Sabtu, 02 Mei 2015

Pendudukan Untuk Hari Pendidikan

Setaranews - “Kemudian daripada itu untuk membentuk suatu pemerintah Negara Indonesia yang melindungi segenap bangsa  Indonesia dan seluruh tumpah darah Indonesia dan untuk memajukan kesejahteraan umum, mencerdaskan kehidupan bangsa, dan ikut melaksanakan ketertiban dunia yang berdasarkan kemerdekaan, perdamaian abadi dan keadilan sosial.”

Sepenggal kalimat dalam pembukaan Undang-Undang Dasar Republik Indonesia yang menjadi cita-cita berdirinya bangsa ini untuk rakyatnya bahkan umat manusia di dunia ini. Bangga, menjadi Indonesia itu sudah mendarah dan menjadi kebanggan bagi generasi yang terlahir di Bumi Pertiwi yang kaya alamnya, sukunya, budayanya, dan agamanya. Ya, kami bangga.

Namun, jika kita berkaca dan mengamati kembali yang tertulis di dalam Pembukaan UUD 1945 tersebut, kiranya menjadi semakin menjauh dari apa yang dicita-citakan Negeri ini untuk rakyatnya. Dari biaya untuk kebutuhan dasar sebagai manusia, kesehatan, hingga pendidikan yang layaknya mencerdaskan generasi bangsa ini. Kini telah bergeser orientasinya pada keuntungan semata. Ya, dan hanya mereka yang memiliki uang, mereka bisa masuk gerbang pendidikan. Mereka yang tak punya uang, akan hilang.

Hari pendidikan menjadi basi dan hanya di isi dengan acara seremonial. Guru dan murid berbaris, pimpinan daerah atau mungkin pusat dan berpidato seakan persoalan pendidikan enteng di matanya. Keinginan mengoreksi kembali tujuan pendidikan dianggap akan menimbulkan  debat kusir.

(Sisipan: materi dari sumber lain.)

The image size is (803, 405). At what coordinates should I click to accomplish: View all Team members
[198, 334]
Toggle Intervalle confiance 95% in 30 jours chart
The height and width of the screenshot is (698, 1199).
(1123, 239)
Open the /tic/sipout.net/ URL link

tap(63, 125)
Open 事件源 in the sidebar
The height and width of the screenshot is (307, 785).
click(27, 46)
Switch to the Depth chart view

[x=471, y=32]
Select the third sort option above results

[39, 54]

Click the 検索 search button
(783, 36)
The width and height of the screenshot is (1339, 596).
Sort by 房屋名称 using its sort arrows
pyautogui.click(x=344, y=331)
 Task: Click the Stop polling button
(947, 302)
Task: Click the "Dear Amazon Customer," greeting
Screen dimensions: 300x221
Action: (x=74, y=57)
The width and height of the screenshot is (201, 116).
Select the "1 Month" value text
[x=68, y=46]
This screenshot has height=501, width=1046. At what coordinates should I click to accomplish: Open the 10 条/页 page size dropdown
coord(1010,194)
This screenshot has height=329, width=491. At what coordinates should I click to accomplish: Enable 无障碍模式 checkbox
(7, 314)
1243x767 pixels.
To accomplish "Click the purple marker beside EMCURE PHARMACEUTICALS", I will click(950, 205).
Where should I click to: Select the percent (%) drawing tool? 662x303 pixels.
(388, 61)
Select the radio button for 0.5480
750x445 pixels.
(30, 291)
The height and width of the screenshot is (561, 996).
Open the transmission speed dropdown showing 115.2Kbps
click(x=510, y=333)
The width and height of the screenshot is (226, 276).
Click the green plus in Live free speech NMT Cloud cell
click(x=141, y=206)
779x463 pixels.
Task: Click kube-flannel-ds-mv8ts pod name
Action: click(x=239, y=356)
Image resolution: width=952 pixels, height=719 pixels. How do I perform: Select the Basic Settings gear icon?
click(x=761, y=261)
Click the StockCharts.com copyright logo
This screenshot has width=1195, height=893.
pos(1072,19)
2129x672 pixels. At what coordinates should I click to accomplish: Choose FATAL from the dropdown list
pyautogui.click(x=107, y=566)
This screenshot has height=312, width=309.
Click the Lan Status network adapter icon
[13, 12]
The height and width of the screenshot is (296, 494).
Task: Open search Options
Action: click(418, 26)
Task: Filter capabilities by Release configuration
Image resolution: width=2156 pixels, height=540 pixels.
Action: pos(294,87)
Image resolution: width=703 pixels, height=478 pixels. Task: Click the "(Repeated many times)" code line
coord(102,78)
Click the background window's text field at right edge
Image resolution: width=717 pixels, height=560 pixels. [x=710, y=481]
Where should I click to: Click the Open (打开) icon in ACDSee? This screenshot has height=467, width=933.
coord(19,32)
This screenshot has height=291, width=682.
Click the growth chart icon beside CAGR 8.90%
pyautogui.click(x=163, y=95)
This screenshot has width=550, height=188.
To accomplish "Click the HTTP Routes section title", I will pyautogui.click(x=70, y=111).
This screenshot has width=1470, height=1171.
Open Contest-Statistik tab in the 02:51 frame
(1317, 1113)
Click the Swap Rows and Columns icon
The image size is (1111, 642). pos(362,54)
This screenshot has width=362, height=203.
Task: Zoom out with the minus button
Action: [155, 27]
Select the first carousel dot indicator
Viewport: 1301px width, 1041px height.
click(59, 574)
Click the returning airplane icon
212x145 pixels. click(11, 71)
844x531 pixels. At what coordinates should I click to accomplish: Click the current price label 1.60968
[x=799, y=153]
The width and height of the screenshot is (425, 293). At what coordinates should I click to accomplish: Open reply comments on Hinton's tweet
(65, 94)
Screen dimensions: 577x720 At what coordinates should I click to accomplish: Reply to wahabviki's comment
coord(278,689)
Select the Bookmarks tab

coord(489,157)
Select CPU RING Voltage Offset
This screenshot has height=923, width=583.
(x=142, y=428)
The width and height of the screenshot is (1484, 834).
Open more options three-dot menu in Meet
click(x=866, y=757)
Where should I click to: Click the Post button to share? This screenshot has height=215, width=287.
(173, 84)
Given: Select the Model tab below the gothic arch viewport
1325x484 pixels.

Pendidikan yang semakin di-komersial-isasi kan di negeri ini terjadi dari tingkatan paling rendah hingga perguruan tinggi. Tak mau ikut ketinggalan, salah satu kampus yang ada di kota udang, Cirebon. Tepatnya jalan pemuda no. 32, yang juga semakin meningkatkan biaya pendidikan dan pembangunannya. Meningkatnya biaya itu tak sejajar dengan meningkatnya sarana prasarana untuk mahasiswa agar menjadi insan bangsa yang berani mengungkapkan benar sebagai  kebenaran, salah sebagai kesalahan. Cenderung untuk bungkam pada kebenaran menjadi hal yang tabu bagi sebagian besar mahasiswanya dan sebagian kecil mempertanyakan haknya sebagai warga Negara Indonesia agar cerdas dan mampu menyelesaikan persoalan bangsa ini. Artinya, persoalan bencana alam yang terjadi, korupsi, PSK, bencoleng, tukang becak, nelayan, petani, pengangguran, rektorat, dosen, karyawan, guru dan semua warga Negara Indonesia yang juga warga Negara dunia akan menjadi tanggungjawab kaum cendekiawan.

Pada batang tubuh UUD 1945 Pasal 31 Ayat 1 berbunyi “Tiap-tiap warga Negara berhak mendapatkan pengajaran”. Pada kenyataannya masih banyak warga Negara baik dari kelompok masyarakat miskin, daerah tertinggal dan sebagainya yang  belum mendapatkan pengajaran seperti yang dimaksud dalam Undang-Undang tersebut.

Pada UU No. 20 Tahun 2003 tentang Sisdiknas Pasal 4 ayat 2 berbunyi “Pendidikan diselenggarakan secara demokratis dan berkeadilan serta tidak diskriminatif dengan menunjung tinggi hak asasi manusia, nilai keagamaan, nilai kultur, dan kemajemukan bangsa.” namun dalam kenyataannya sebagian penyelenggaraan pendidikan belum sesuai dengan peraturan tersebut. Penyelenggaraan pendidikan masih saja bersifat diskriminatif dan tidak menunjung hak asasi manusia. Misalnya dalam penyelenggaraan pendidikan mahasiswa yang tak mampu dalam financial terjebak tidak diijinkan untuk mengikuti ujian.

Maka seharusnya :

-          Kembalikan orientasi pendidikan untuk mencerdaskan dan memberi  kebebasan dalam berfikir bukan berorientasi pada keuntungan.

-          Selenggarakan pendidikan secara demokratis dan berkeadilan serta tidak diskriminatif dengan menunjung tinggi hak asasi manusia, nilai keagamaan, nilai cultural, dan kemajemukan bangsa.

-          Meningkatkan sarana dan prasarana demi menunjang pendidiakan.

-          Transparansikan keuangan kampus.